Análisis Crítico de la Contaminación en la Presa de Hatillo
Recientemente, la Presa de Hatillo, el mayor embalse de agua dulce en el Caribe insular, ha sido objeto de preocupaciones crecientes sobre su nivel de contaminación y los riesgos ambientales asociados. Según la Academia de Ciencias de la República Dominicana (ACRD), la proliferación de cianobacterias del género Microcystis está generando un alarmante desarrollo de una capa verdosa en la superficie del agua.
Impactos de la Contaminación en los Ecosistemas y las Comunidades
La ACRD ha destacado que este fenómeno no solo afecta la salud del ecosistema, sino que también amenaza a las comunidades que dependen de la presa para diversas actividades, como el riego agrícola, el control de inundaciones y la generación de energía hidroeléctrica. Desde su construcción, este embalse ha sido esencial para el suministro de agua a Cotuí y otras áreas en la provincia de Sánchez Ramírez.
La contaminación resultante tiene repercusiones que se extienden más allá de la presa, impactando la bahía de Samaná y los manglares del Bajo Yuna, ecosistemas vitales para la biodiversidad y la economía local, que dependen de la calidad del agua.
Factores Contribuyentes a la Degradación Ambiental
La proliferación de Microcystis ha sido atribuida principalmente al uso excesivo de fertilizantes y agroquímicos en la agricultura de la cuenca, así como al arrastre de materia orgánica. También, se ha identificado que las operaciones mineras cercanas y la reducción de los niveles de agua durante periodos de sequía están exacerbando la situación.
Los Riesgos para la Salud Pública y el Medio Ambiente
La presencia de esta capa de algas verde está creando un escenario de riesgo inminente no solo para la biodiversidad que depende de la presa, sino también para las comunidades humanas que utilizan este recurso para su vida diaria. La ACRD califica esta situación como una amenaza directa al ecosistema y a la salud de los habitantes locales.

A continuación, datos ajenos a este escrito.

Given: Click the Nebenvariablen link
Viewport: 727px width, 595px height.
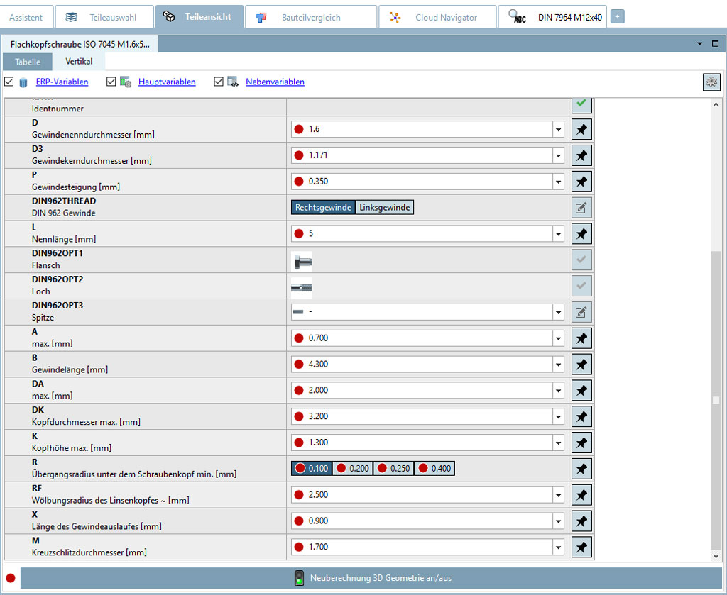Looking at the screenshot, I should (275, 82).

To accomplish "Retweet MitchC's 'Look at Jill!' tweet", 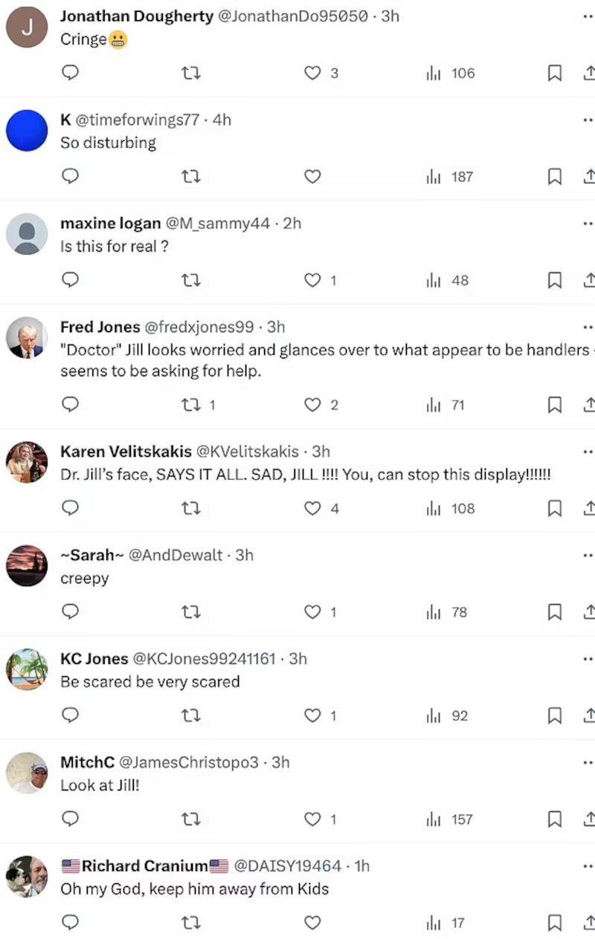I will coord(192,819).
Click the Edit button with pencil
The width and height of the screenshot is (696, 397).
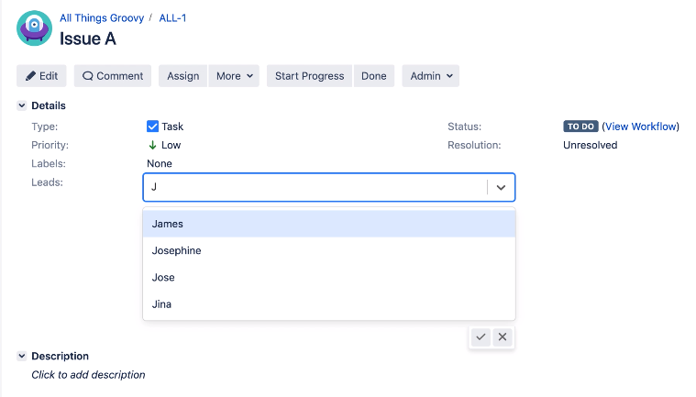[41, 76]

Propuestas para Mitigar la Contaminación en la Presa de Hatillo
Para abordar esta crisis, la ACRD ha llamado a las autoridades a realizar una intervención inmediata y estructural. Sugiere la formación de un equipo multidisciplinario que diagnostique el estado de la cuenca y el embalse, así como la implementación de un plan permanente de monitoreo y control de la calidad del agua.
Entre las recomendaciones se incluye la fortalecimiento de la gobernanza del embalse, promoviendo la participación activa de todos los actores involucrados. Esto no solo es esencial para la salud del agua, sino también para el bienestar de las comunidades que dependen de esta fuente vital.

Importancia de la Presa de Hatillo en el Contexto Nacional
Con una capacidad de aproximadamente 710 millones de metros cúbicos, la presa no solo es crucial para la seguridad hídrica del país, sino que también irrigaba más de 2,200 hectáreas agrícolas y alberga una central hidroeléctrica de 8 megavatios, aportando de esta manera a la producción de energía limpia.
La calidad del agua en la presa es vital para el equilibrio ecológico de la bahía de Samaná, ya que el río Yuna, principal afluente del embalse, fluye hacia este ecosistema, vital para actividades de turismo y pesca, que son esenciales para la economía local.
La ACRD recuerda que la Presa de Hatillo está dentro del Sistema Nacional de Áreas Protegidas, lo que hace aún más urgente el cumplimiento de las regulaciones ambientales para garantizar su protección.
Conclusión: Un Llamado a la Acción
En resumen, la situación de la Presa de Hatillo subraya la necesidad crítica de una gestión adecuada y sostenible de los recursos hídricos en la República Dominicana. La presión por el desarrollo agrícola, la expansión minera y las variaciones climáticas están creando desafíos importantes, los cuales requieren la atención urgente y responsable de las autoridades para evitar daños irreparables a la salud pública y al medio ambiente.
La ACRD concluye su comunicado enfatizando que la protección de la Presa de Hatillo debe ser considerada una prioridad nacional, vital para asegurar un futuro sostenible y mejorar la calidad de vida de la ciudadanía.